= TASK BRIEF =
Go through the entries, filter for the word "Given", and copy every line that has it.

= RECORDED INFORMATION =
== Segment start ==
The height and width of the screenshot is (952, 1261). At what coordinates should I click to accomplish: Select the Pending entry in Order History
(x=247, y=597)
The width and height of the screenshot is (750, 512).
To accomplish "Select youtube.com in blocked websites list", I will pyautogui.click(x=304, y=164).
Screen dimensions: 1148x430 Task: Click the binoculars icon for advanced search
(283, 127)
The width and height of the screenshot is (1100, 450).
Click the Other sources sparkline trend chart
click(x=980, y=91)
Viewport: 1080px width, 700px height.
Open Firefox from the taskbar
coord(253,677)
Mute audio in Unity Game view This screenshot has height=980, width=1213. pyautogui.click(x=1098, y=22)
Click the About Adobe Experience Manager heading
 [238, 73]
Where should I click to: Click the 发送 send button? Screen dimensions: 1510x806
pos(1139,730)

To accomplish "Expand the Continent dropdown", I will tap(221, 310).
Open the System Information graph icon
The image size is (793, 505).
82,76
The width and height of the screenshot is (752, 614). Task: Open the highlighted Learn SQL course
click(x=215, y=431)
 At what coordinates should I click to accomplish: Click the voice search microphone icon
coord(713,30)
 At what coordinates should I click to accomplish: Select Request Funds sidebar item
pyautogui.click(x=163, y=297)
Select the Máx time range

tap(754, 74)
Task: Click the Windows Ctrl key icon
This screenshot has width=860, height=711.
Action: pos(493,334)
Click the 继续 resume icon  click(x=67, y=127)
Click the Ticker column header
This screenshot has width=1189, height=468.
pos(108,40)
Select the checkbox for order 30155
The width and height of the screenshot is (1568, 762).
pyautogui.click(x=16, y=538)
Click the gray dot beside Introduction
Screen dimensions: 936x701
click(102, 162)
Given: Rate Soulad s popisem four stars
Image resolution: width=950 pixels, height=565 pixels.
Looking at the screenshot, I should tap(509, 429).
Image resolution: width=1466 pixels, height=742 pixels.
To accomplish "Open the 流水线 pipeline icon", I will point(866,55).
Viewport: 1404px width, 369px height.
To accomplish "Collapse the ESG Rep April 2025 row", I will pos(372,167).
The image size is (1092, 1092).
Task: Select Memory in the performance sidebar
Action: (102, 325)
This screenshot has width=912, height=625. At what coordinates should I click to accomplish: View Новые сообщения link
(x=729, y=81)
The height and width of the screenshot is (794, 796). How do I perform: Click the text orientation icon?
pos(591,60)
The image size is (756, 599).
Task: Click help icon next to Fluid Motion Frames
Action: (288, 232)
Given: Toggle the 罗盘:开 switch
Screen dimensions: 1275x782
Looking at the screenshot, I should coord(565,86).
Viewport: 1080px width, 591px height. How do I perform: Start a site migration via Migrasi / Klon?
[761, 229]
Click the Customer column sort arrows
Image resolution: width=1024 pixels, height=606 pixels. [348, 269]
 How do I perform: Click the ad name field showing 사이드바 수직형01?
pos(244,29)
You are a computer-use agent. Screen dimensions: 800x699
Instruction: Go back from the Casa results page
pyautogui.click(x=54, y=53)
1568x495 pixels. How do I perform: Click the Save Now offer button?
== Segment end ==
= SOLVED PROBLEM =
Given: Rate Soulad s popisem four stars
Given: Toggle the 罗盘:开 switch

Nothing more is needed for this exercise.